It finally snowed. Well not so “finally” as it is only the end of November and there’s no law saying it MUST snow on Halloween, but… Four inches followed by wind that lifted and drifted the snow. I expected Bear to greet this with vigor and joy but she seemed nonplussed. I guess she’s a fully grown dog, now. I took her on a walk alone, without Dusty T. Dog, and I expected great rolling around in the snow, great scooping up snow with the snout. She liked it, but she wasn’t enamored of it as she was as an 8 month old puppy.
Which has given me paws. Is it really that we lose enthusiasm as we get older?
Bear hasn’t suffered any disappointments that I know of to make her look at life with a jaded perspective. It’s not weltschmerz. She still shreds a box with as much joy as ever. Her new toys are decimated in minutes AND she’s figured out a new strategy that yields both cookies AND gets Mindy off the sofa. But snow!?
But I have to admit that I’m also suffering an absence of enthusiasm in general, and I think our “moods” are contagious to our dogs. She may have felt that I was just there, trudging around in the cold without any real desire for said trudging. Not that my trudge lacked vigor, but I was not as excited about snow as I have been wont to be.
My favorite months of the year are the coldest — the ones after the holidays. January, February even March (because the cranes arrive). The holiday sign is up over my street (1/2 block to the west to greet people as they arrive from Del Norte, Pagosa, Durango). Signs of Christmas are everywhere and have been for several weeks. Sometimes I feel that we are pressured into joy and that joy now translates as buying things. When I think about the recent presidential election — as, of course, I do — I think that many of the problems those two strident candidates went on about could be solved by people just not buying so much stuff. If Chinese stuff (Vietnamese stuff, Indian stuff, etc.) is so much cheaper to produce than American stuff why not produce everything in America and be happy with fewer choices and higher quality? I got a catalog (one of innumerable catalogs I get in spite of having signed up on the “don’t send me catalogs” list). Everything in it is beautiful (in a way) but who NEEDS a blown glass pumpkin that costs $100 (full price, on sale for $50)?
I think, for Americans (maybe everyone?) buying is like a drug and a way to feel we have control over our world. Ironically, it actually makes things worse by increasing peoples’ debt and dependence on out-sourced labor. I dunno. I guess, ultimately, I feel that everything comes down to each individual doorstep in one way or another.
Eh, everyone knows this. I guess I just woke up on the curmudgeonly side of the bed this morning.

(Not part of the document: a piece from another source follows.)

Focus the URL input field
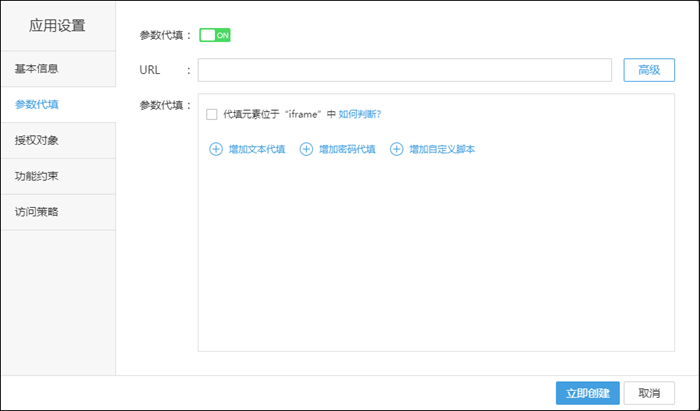700x411 pixels. (x=404, y=69)
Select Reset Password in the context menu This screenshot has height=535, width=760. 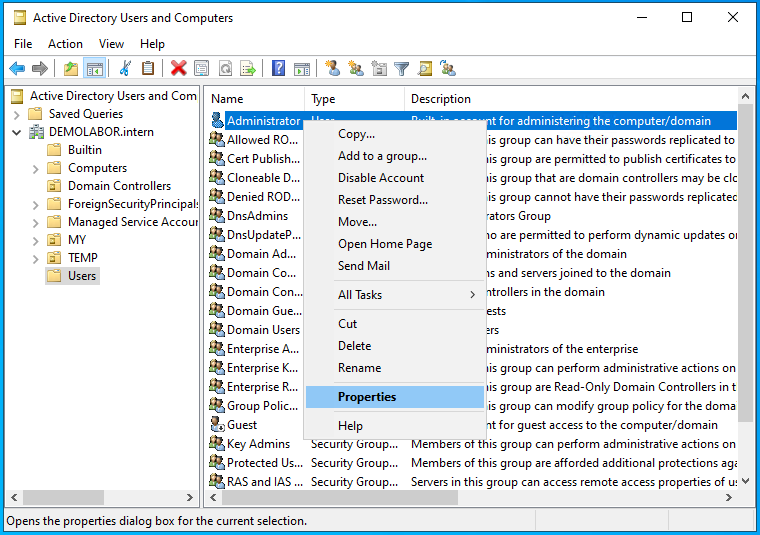coord(382,200)
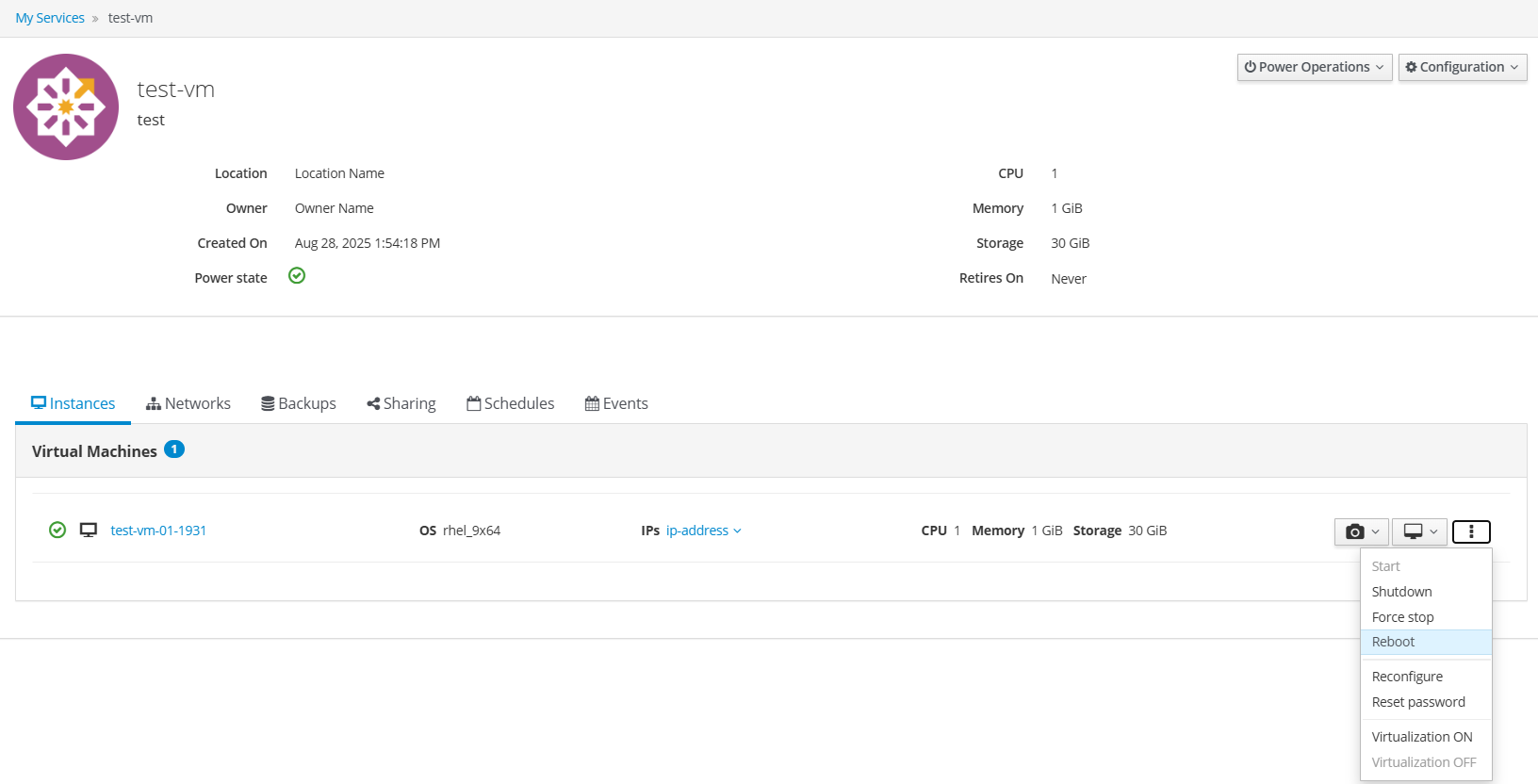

Dusty and Bear and I took a long walk in the cold and the snow and Bear realized it was snow and was suddenly ecstatic! She tried to get Dusty in on the game, but he wasn’t having it. 🙂 The mountains are amazing. There are clouds and behind the clouds, above the mountains the sun was shining making a very dramatic view of the Sangre de Cristos.
Nothing like dogs, snow and beauty to perk up a curmudgeon.